Community Spotlight: Recipes for Wellbeing draft
Location: Geneva, Switzerland
Can you share the intention behind creating Recipes for Wellbeing and what communities the Recipes for Wellbeing serve?
Recipes for Wellbeing first emerged in 2016 as a spontaneous collaboration between changemakers interested in exploring practices to cultivate their wellbeing. Two years later, three of these changemakers – Alessia Cervone, Greta Rossi, and Tariq Al-Olaimy – decided to set up a not-for-profit association with the intention of shifting the culture of changemaking from one that leads to burnout to one that includes a focus on wholebeing and enables changemakers and their teams to thrive and to create positive change in the world. The communities we serve are changemaker communities.
Changemakers are driven by an intrinsic motivation to improve the lives of others and to be stewards of our planet. They choose purpose over pay-checks – The Possibilists 2021 Report.
Changemakers are those acting for a purpose that serves other people and the planet. They often sacrifice their wellbeing to change the world. We believe that their changemaking work should no longer come at the expense of their wellbeing. If you wonder whether this is an issue at all, we invite you to check out the results of The Possibilists in-depth study on changemakers, which highlight that “59% of young changemakers have experienced some degree of burnout since they started work on their initiatives” (The Possibilists 2021 Report, P17). What’s more, “66% of young changemakers cannot compensate themselves at all or can only pay themselves a small token amount” (P13), “59% say they are juggling various responsibilities and are stretched too thin” (P12).
Recipes for Wellbeing focuses on four categories: Mind, Body, Heart, and Soul – can you share the intention behind focusing on these aspects and their role in deepening our understanding of wellbeing?
We know there are both internal and external conditions influencing our wellbeing. For instance, The Possibilists study in 2021 revealed how young changemakers “do not perceive their broader (national) contexts as being particularly supportive of their work and efforts to grow their initiatives” (P19). In particular, systemic inequalities (64%), the state of the economy in their home country (62%), and the financial opportunities in their country (61%) were the issues most cited as negatively affecting their work (P19).

======

Write the next part of the interview about Recipes for Wellbeing, picking up after its final sentence. The entries that follow have no connection to the interview about Recipes for Wellbeing.

======

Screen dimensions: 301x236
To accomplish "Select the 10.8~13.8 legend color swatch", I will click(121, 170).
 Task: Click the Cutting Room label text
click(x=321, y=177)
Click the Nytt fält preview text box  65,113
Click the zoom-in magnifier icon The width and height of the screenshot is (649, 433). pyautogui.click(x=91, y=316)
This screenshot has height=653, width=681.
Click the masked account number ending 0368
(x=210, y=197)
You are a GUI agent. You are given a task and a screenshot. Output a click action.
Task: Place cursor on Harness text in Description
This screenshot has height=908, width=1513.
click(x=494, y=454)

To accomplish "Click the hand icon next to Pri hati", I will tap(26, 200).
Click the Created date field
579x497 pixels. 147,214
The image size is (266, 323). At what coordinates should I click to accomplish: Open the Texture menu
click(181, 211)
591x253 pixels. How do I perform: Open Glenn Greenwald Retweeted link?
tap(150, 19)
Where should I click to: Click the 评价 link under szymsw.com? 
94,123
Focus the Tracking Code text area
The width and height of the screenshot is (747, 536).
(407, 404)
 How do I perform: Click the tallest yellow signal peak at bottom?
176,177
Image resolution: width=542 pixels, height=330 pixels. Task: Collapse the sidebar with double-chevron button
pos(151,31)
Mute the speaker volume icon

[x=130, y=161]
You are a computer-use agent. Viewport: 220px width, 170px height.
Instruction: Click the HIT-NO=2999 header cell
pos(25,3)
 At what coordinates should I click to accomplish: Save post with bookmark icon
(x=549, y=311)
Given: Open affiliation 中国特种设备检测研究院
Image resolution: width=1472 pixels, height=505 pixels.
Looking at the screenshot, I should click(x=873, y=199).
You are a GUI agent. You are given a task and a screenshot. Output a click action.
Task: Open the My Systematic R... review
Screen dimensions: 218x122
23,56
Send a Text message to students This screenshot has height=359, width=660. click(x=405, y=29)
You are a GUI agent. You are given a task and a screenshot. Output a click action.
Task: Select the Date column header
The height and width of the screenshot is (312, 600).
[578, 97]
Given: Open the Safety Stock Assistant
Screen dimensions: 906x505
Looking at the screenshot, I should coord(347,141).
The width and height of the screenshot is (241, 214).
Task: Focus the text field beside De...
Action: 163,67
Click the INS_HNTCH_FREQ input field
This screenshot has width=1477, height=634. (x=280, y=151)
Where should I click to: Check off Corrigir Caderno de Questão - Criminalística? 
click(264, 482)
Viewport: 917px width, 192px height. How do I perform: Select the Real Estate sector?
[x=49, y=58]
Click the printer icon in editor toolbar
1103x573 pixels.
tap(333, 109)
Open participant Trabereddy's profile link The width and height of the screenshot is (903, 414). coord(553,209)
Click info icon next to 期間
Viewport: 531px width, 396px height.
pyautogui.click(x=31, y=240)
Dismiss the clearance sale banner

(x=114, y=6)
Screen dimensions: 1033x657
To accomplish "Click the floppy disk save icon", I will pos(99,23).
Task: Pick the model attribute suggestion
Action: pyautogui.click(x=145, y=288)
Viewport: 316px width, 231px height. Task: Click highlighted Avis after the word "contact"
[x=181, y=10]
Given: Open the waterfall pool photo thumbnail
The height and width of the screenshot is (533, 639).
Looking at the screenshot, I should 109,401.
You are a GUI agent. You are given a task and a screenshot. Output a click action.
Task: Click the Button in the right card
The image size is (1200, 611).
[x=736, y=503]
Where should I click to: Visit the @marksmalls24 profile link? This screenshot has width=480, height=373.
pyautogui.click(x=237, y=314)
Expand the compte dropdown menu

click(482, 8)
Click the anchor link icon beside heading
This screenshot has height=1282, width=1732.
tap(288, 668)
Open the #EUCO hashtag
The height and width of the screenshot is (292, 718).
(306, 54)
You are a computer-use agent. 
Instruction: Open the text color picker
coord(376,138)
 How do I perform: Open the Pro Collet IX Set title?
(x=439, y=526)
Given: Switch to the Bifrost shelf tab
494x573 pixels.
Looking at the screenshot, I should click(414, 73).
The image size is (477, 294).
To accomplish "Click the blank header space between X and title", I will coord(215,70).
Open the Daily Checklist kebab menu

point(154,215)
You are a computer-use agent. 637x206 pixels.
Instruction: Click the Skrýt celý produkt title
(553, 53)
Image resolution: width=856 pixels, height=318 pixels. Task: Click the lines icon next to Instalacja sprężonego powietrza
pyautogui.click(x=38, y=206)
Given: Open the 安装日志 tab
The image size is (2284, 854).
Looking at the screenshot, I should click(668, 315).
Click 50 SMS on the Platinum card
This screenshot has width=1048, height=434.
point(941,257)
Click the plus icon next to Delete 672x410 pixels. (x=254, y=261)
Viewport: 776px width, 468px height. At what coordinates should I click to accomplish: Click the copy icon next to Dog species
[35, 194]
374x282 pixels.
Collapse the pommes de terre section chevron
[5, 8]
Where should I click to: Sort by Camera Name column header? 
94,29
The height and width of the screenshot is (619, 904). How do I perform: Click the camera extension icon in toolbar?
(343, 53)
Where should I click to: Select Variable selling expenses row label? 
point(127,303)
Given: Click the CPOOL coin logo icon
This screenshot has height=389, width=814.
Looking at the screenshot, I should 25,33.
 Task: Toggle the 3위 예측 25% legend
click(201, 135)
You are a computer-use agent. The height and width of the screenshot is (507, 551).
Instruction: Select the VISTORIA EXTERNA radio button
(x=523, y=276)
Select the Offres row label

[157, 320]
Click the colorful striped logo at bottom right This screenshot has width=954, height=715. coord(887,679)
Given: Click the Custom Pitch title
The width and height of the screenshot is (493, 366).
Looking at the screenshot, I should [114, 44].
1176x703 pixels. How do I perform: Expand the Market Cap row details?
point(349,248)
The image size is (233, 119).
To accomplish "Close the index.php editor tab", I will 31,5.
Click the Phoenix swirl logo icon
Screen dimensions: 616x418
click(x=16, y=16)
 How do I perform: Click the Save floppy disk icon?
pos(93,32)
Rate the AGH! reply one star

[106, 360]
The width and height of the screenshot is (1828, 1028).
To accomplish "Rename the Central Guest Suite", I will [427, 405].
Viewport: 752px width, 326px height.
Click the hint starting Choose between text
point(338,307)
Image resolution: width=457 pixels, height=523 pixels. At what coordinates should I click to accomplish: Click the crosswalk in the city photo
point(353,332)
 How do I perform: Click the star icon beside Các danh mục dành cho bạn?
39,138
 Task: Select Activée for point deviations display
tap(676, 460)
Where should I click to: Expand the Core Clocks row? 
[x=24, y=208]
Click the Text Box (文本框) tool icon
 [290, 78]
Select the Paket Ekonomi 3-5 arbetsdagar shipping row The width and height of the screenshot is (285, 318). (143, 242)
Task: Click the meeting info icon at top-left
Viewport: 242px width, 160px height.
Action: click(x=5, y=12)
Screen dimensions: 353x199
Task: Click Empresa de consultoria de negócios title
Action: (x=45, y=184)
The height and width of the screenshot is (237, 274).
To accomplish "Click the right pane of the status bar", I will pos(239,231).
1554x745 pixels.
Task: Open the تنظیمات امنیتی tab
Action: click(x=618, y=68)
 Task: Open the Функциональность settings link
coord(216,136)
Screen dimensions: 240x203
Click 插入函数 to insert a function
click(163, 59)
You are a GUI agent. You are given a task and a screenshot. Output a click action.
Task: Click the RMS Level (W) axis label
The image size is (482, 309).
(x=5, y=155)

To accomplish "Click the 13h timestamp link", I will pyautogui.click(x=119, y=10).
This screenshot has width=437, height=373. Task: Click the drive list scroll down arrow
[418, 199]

======

_Reply to the exercise:_
At Recipes for Wellbeing, we focus mainly on the internal conditions to transform them into leverage points to change external conditions. We have identified the following four internal wholebeing dimensions: Mind, Body, Soul & Heart.
- Mind: Wholebeing for the mind concerns the well-functioning of our minds so that we can cope with stressful situations and work fruitfully, whilst also realising our creative potential to make a contribution to the world. It is not about an absence of mental disorder or ill-health, but about acknowledging and accepting all thoughts.
- Body: Wholebeing for the body is about cultivating a kind relationship with our body and supporting its well-functioning by developing healthy eating habits, engaging in regular physical activity, and avoiding preventable diseases. It is not about an absence of physical disorder or illness, but about embracing and appreciating our body as it is.
- Heart: Wholebeing for the heart is about fostering compassionate, balanced, and supportive relationships with ourselves, other people, and the world to cope with the emotional burden of our changemaking work. It is not about an absence of difficult feelings or emotions, but about experiencing and integrating the full range of human emotions.
- Soul: Wholebeing for the soul is about discovering and nurturing a strong connection with our unique and deepest identity, as well as with the larger consciousness that animates the cosmos and everything in it. For some, wholebeing for the soul is deeply connected with religious affiliation, whereas for others it is about surrendering to the flow of the universe.
However, we do not stop there.
In fact, in the past couple of years, we started to look at the intersection between wellbeing and specific systems and topics, ranging from community wellbeing to digital wellbeing and gender & wellbeing.
Finally, it is important to stress that we do not focus on individual wellbeing alone (like many other wellbeing initiatives do), but we look at the intersection of three interconnected and interdependent ecologies:
- Individual: Wholebeing comes from a deepening centre, a clarity about who we are, what we need, and what is required for us to survive and thrive in our environment. As individuals we only exist in community, and we are also Nature.
- Community: Wholebeing comes from expanding our circle of compassion to accept and embrace that we are not isolated from others and that when our community thrives, we can thrive too. Our human communities only exist in community with the more than human world.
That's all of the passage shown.